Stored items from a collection
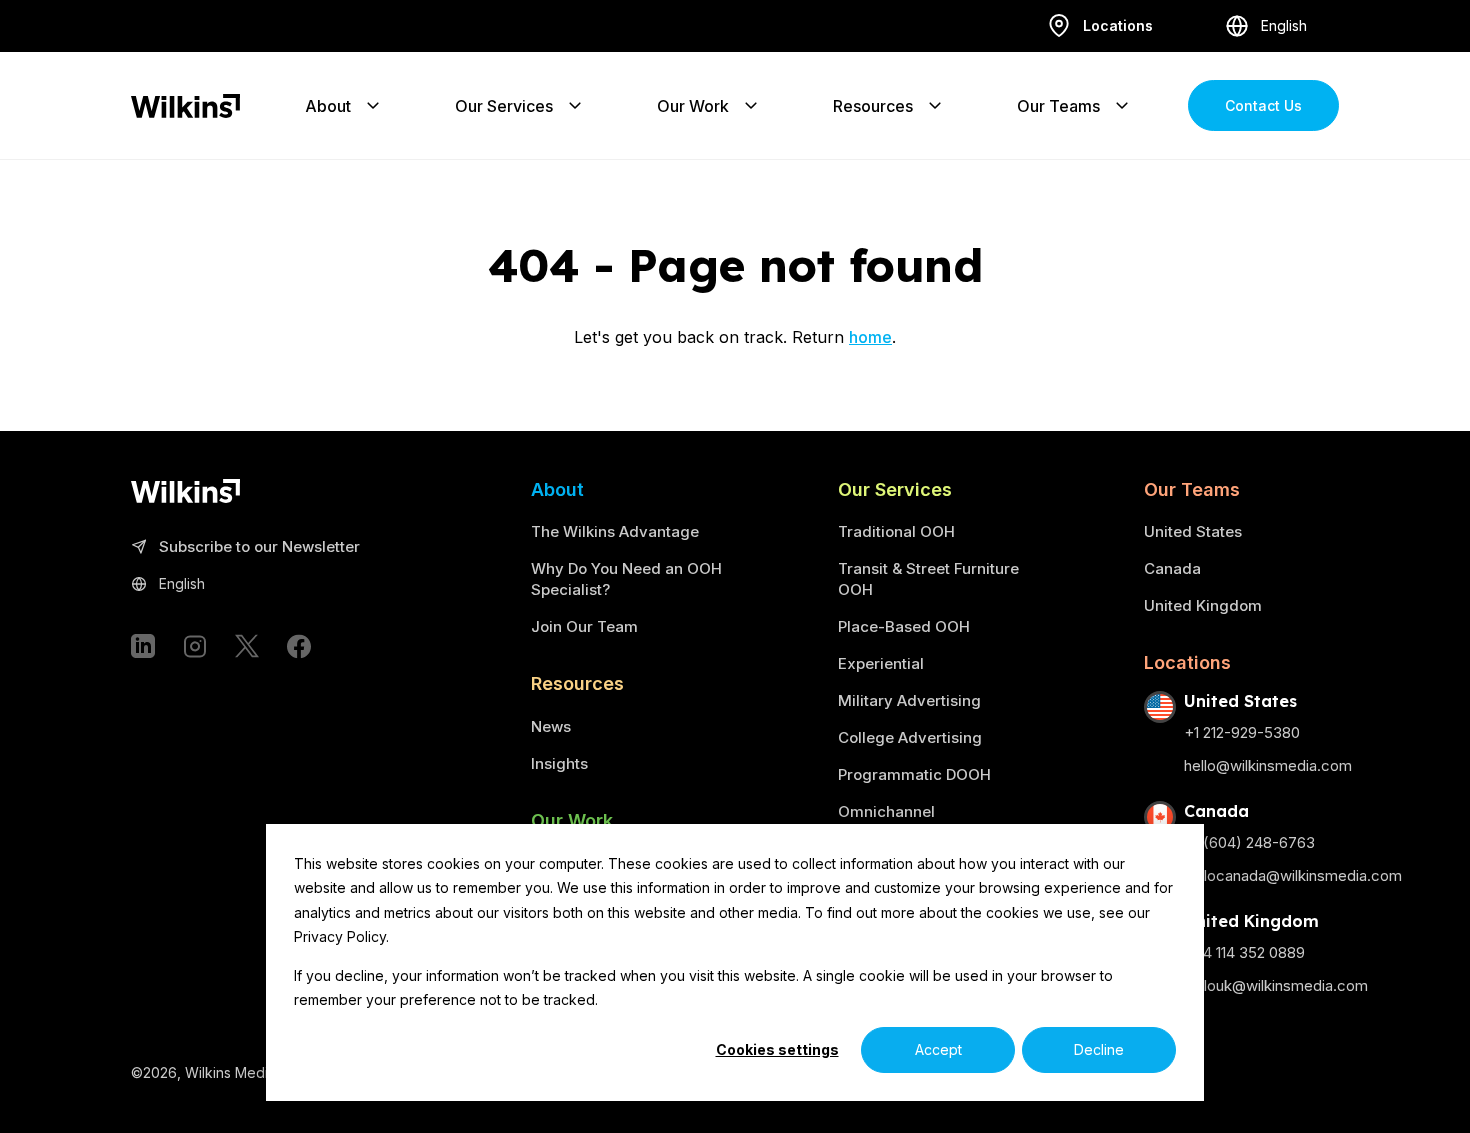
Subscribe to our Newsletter (259, 547)
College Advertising (910, 737)
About (328, 106)
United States (1193, 531)
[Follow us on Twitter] (247, 646)
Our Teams (1058, 106)
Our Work (693, 106)
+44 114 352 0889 (1244, 952)
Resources (873, 106)
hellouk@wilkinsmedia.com (1276, 985)
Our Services (504, 106)
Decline (1099, 1049)
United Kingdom (1203, 605)
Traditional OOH (896, 531)
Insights (559, 763)
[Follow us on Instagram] (195, 646)
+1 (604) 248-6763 (1249, 842)
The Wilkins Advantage (615, 531)
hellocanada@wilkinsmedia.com (1293, 875)
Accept (938, 1049)
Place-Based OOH (904, 626)
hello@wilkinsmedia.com (1268, 765)
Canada (1172, 568)
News (551, 726)
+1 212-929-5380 (1242, 732)
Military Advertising (909, 700)
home (870, 337)
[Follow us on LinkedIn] (143, 646)
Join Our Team (584, 626)
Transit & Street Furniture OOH (928, 579)
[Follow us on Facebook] (299, 646)
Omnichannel (886, 811)
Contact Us (1263, 105)
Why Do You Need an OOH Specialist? (626, 579)
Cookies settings (777, 1049)
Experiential (881, 663)
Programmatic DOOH (914, 774)
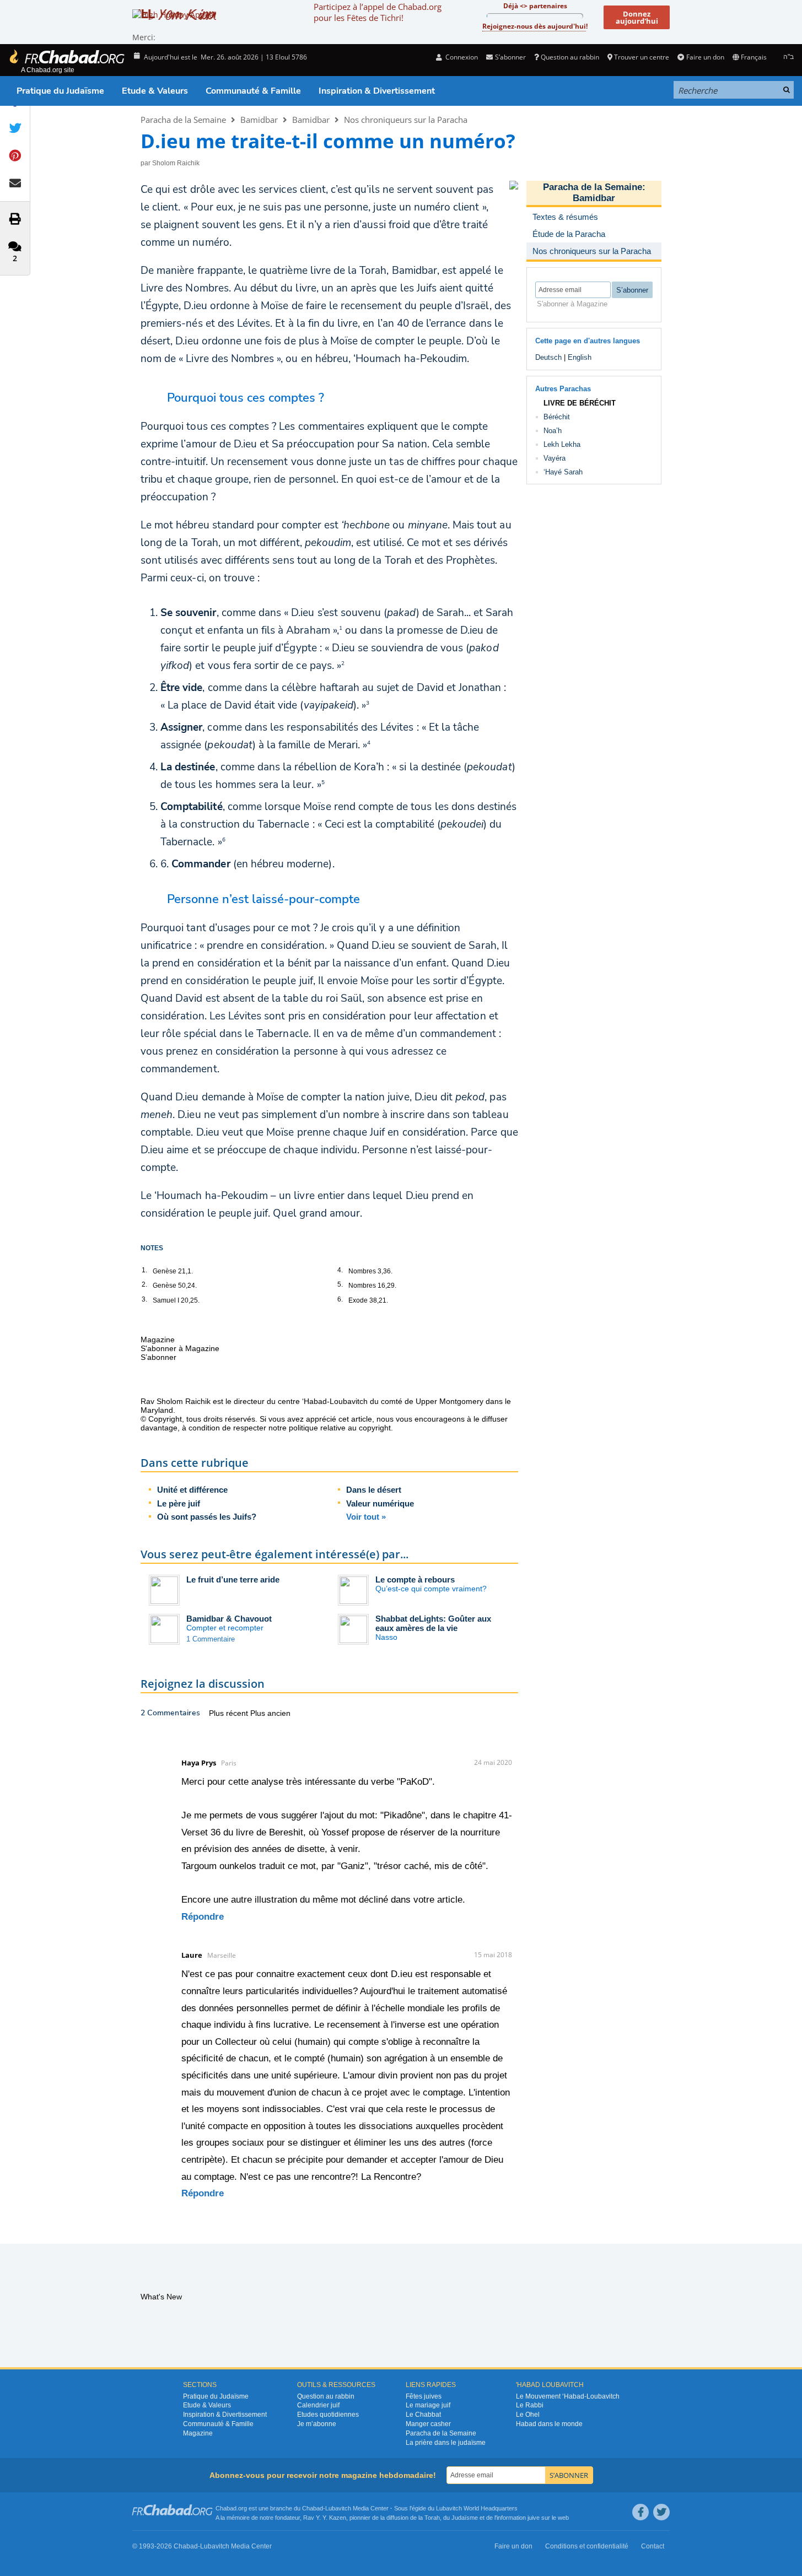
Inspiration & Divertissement (377, 91)
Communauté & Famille (253, 91)
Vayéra (554, 458)
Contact (652, 2546)
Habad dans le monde (549, 2424)
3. (144, 1299)
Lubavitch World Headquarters (477, 2508)
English (579, 357)
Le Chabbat (423, 2414)
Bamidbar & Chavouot (229, 1618)
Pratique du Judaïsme (60, 91)
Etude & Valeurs (155, 91)
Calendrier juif (318, 2405)
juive (534, 2517)
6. (340, 1299)
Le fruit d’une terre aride (232, 1579)
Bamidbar (259, 119)
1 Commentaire (210, 1639)
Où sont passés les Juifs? (206, 1516)
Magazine (198, 2433)
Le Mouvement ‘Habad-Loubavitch (568, 2396)
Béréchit (556, 417)
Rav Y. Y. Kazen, (325, 2517)
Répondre (202, 1916)
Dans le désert (373, 1489)
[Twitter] (661, 2512)
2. (144, 1284)
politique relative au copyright (340, 1427)
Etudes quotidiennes (328, 2414)
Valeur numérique (380, 1503)
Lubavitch (338, 2508)
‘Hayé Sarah (563, 472)
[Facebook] (640, 2512)
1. (144, 1270)
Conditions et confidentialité (586, 2546)
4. (340, 1270)
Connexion (461, 57)
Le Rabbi (529, 2405)
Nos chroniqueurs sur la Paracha (405, 119)
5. (340, 1284)
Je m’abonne (316, 2424)
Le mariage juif (428, 2405)
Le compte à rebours (415, 1579)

▶ To do:
When a line in the data contains "Advertising", return it as written.

▶ Answer section:
College Advertising (910, 737)
Military Advertising (909, 700)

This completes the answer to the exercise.